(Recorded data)
★ ★ ★ ★ ★ ★ ★

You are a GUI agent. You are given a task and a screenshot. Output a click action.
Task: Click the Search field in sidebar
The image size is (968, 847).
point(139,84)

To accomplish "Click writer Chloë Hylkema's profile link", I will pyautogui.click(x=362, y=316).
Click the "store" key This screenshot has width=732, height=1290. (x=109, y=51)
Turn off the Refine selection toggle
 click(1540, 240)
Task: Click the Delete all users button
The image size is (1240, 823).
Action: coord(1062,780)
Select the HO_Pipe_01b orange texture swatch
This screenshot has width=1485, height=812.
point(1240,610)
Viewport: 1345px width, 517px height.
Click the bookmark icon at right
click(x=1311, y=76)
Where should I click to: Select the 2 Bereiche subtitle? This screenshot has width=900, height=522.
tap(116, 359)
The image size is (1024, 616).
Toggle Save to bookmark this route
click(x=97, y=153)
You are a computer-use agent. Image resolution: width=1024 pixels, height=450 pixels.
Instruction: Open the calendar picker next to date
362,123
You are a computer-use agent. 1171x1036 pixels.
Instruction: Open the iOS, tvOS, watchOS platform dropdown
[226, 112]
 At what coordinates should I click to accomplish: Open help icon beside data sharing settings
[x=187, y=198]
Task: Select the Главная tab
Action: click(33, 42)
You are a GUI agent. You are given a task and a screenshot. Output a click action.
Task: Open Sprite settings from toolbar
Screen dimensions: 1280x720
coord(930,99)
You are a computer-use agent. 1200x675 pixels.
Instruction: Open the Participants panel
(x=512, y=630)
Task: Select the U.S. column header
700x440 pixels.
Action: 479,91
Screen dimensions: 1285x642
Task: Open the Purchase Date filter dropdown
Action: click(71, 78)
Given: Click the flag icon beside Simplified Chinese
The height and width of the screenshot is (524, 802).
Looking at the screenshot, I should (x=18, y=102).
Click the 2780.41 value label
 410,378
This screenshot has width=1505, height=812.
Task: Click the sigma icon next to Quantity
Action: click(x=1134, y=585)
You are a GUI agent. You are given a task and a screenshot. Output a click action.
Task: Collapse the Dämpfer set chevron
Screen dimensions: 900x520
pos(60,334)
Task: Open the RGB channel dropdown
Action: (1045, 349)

★ ★ ★ ★ ★ ★ ★

=== THE EXERCISE ===
Copy the listing word for word, starting at its first line and ending with the line containing "click(x=1311, y=76)", including that line.

=== OUTPUT BELOW ===
You are a GUI agent. You are given a task and a screenshot. Output a click action.
Task: Click the Search field in sidebar
The image size is (968, 847).
point(139,84)

To accomplish "Click writer Chloë Hylkema's profile link", I will pyautogui.click(x=362, y=316).
Click the "store" key This screenshot has width=732, height=1290. (x=109, y=51)
Turn off the Refine selection toggle
 click(1540, 240)
Task: Click the Delete all users button
The image size is (1240, 823).
Action: coord(1062,780)
Select the HO_Pipe_01b orange texture swatch
This screenshot has width=1485, height=812.
point(1240,610)
Viewport: 1345px width, 517px height.
Click the bookmark icon at right
click(x=1311, y=76)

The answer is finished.